When their eldest, Don Jr., the golden child began exhibiting troubling signs of mental illness in the 1960's, the Galvins worked hard to hide his illness from the outside world. Mimi, in particular, worked hard to get him the help he needed. But help was hard to find then, as it continued to be as one and then another of the boys' mental health declined, to find the help they needed. There was very little knowledge of schizophrenia - no known cause (nature vs. nurture being an ongoing battle amongst those who did research the illness) and no effective medical treatments that didn't leave the patient a shadow of themselves. As that young football player had done, the Galvin boys repeatedly stopped taking the medication, convinced that it was not helping or that its help came at too high a cost. Through it all, Mimi continued to fight for her sick boys, at the expense of her healthy children.

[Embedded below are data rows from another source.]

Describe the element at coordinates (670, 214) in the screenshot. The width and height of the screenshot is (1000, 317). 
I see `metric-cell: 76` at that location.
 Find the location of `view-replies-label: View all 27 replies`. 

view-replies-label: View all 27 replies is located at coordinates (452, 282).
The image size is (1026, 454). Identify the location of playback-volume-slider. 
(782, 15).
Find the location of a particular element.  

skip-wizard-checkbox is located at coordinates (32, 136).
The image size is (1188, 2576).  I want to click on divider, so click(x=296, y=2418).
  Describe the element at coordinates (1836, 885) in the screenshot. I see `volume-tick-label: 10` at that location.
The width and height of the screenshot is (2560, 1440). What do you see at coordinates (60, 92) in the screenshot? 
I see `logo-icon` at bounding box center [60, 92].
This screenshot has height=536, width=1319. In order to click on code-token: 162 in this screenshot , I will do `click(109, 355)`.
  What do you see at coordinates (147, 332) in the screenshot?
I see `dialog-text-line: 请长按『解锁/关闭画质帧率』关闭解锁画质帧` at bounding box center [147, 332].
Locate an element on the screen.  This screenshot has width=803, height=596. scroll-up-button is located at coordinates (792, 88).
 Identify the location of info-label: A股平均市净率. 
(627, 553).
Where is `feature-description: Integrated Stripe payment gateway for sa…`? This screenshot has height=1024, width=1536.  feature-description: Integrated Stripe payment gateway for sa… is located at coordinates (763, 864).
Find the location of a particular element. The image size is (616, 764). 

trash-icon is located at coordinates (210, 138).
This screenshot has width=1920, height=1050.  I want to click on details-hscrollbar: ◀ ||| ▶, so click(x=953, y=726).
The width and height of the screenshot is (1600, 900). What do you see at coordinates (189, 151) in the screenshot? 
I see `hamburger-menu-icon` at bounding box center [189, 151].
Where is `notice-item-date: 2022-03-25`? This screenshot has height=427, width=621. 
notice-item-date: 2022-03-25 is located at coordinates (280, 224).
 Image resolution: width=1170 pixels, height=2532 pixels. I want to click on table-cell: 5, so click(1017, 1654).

Alongside the story of the Galvins, Kolker also gives readers some background on the history of schizophrenia research and treatment, introducing readers to scientists and doctors who, in an effort to prove the biological and genealogical cause of the disease, worked tirelessly to find answers. '

Eventually the two paths crossed. Because of the high incidence of the disease in the Galvin family (as well as hundreds of other families who also had high percentages of family members with the disease), the researchers were able to reach a great number of conclusions as to the biological cause of the disease and to work toward finding a medical treatment. Here's where our medical system has failed all of those who came after the Galvins - there is not a lot of money to be made in developing and marketing medications to treat schizophrenics and so pharmaceutical companies don't. 

As I read, this book reminded me very much of The Immortal Life of Henrietta Lacks, although the Galvins were not unwilling participants. And unlike that book, this one doesn't end with an "at least groundbreaking research resulted and so many lives have been saved." Kolker ends with us understanding that, despite everything that researchers have learned, there's still a long way to go in finding out how to treat patients with schizophrenia.